Below are some records. Write out the lines from the one containing "Task: Open Фильтрация MAC-адресов submenu" to the last line, word for word, leaving out pictures.

**Information shown:**
⁂
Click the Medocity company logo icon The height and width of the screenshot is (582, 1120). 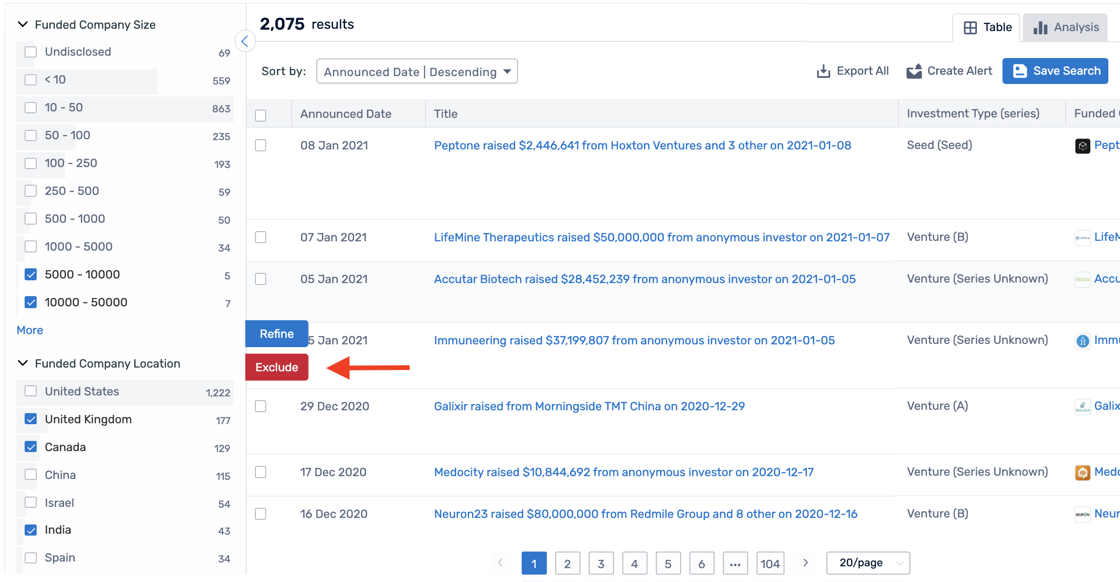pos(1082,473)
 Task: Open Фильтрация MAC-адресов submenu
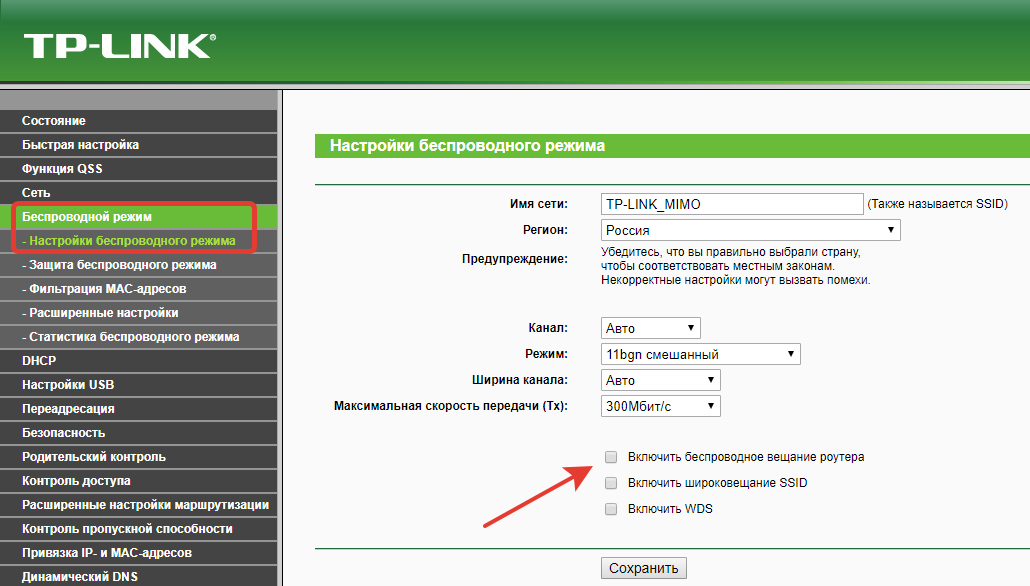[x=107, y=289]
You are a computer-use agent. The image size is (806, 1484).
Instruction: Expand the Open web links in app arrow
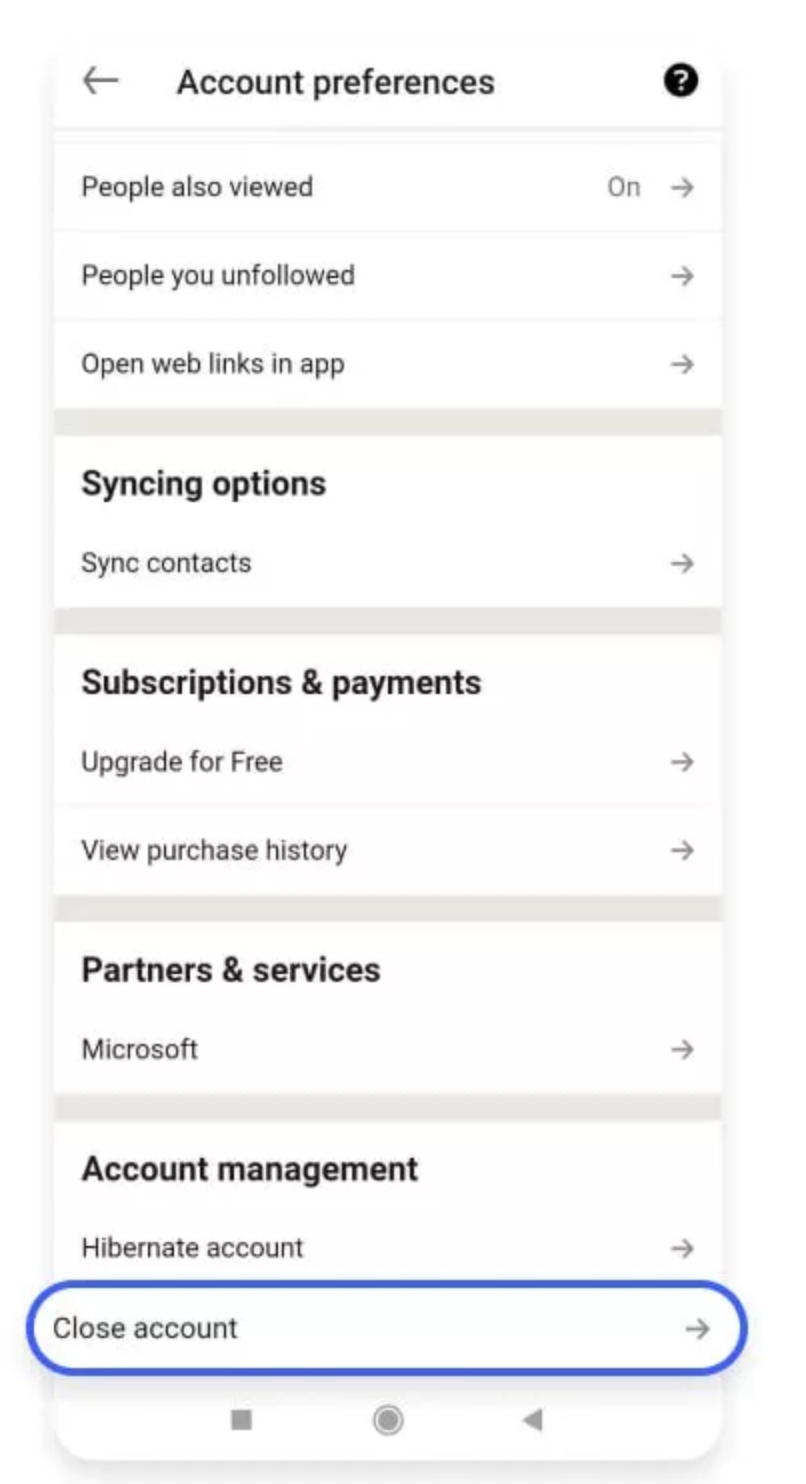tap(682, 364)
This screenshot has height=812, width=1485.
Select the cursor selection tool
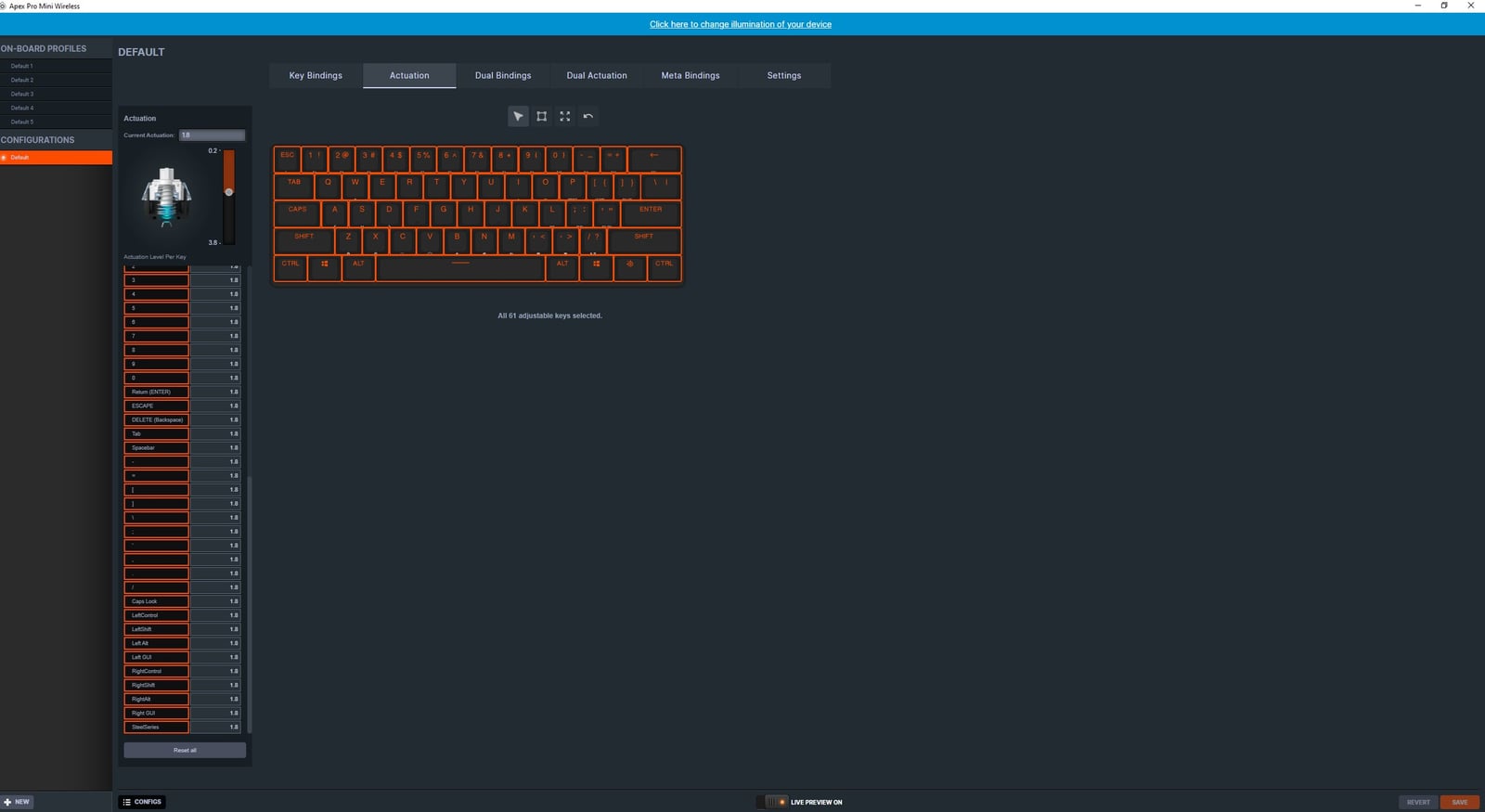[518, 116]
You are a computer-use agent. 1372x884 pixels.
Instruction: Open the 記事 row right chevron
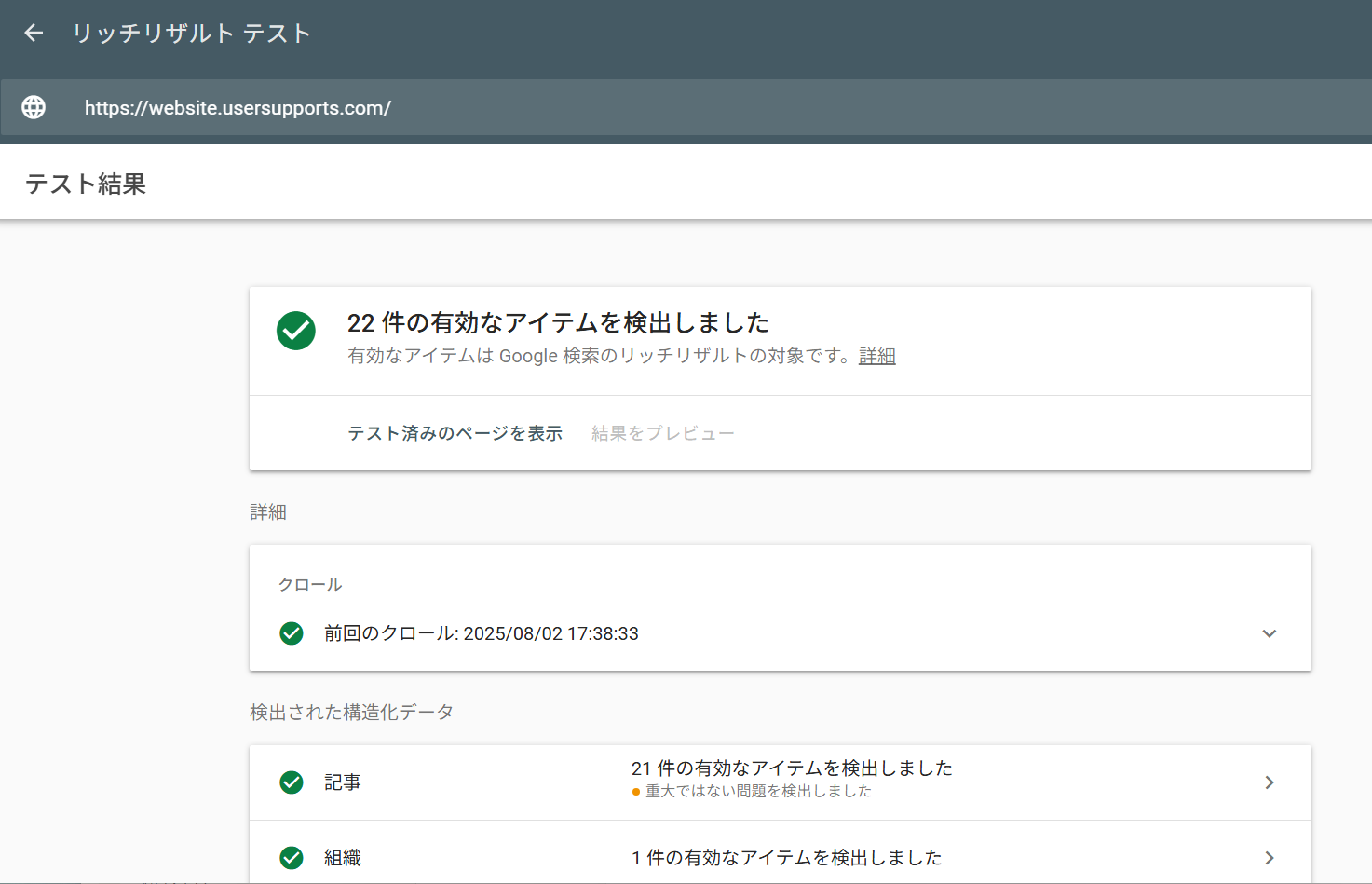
⁂
**Answer to this problem:**
 Task: Open Фильтрация MAC-адресов submenu
[x=107, y=289]
You are a computer-use agent. The image size is (806, 1484).
Instruction: Expand the Open web links in app arrow
tap(682, 364)
This screenshot has height=812, width=1485.
Select the cursor selection tool
[518, 116]
You are a computer-use agent. 1372x884 pixels.
Instruction: Open the 記事 row right chevron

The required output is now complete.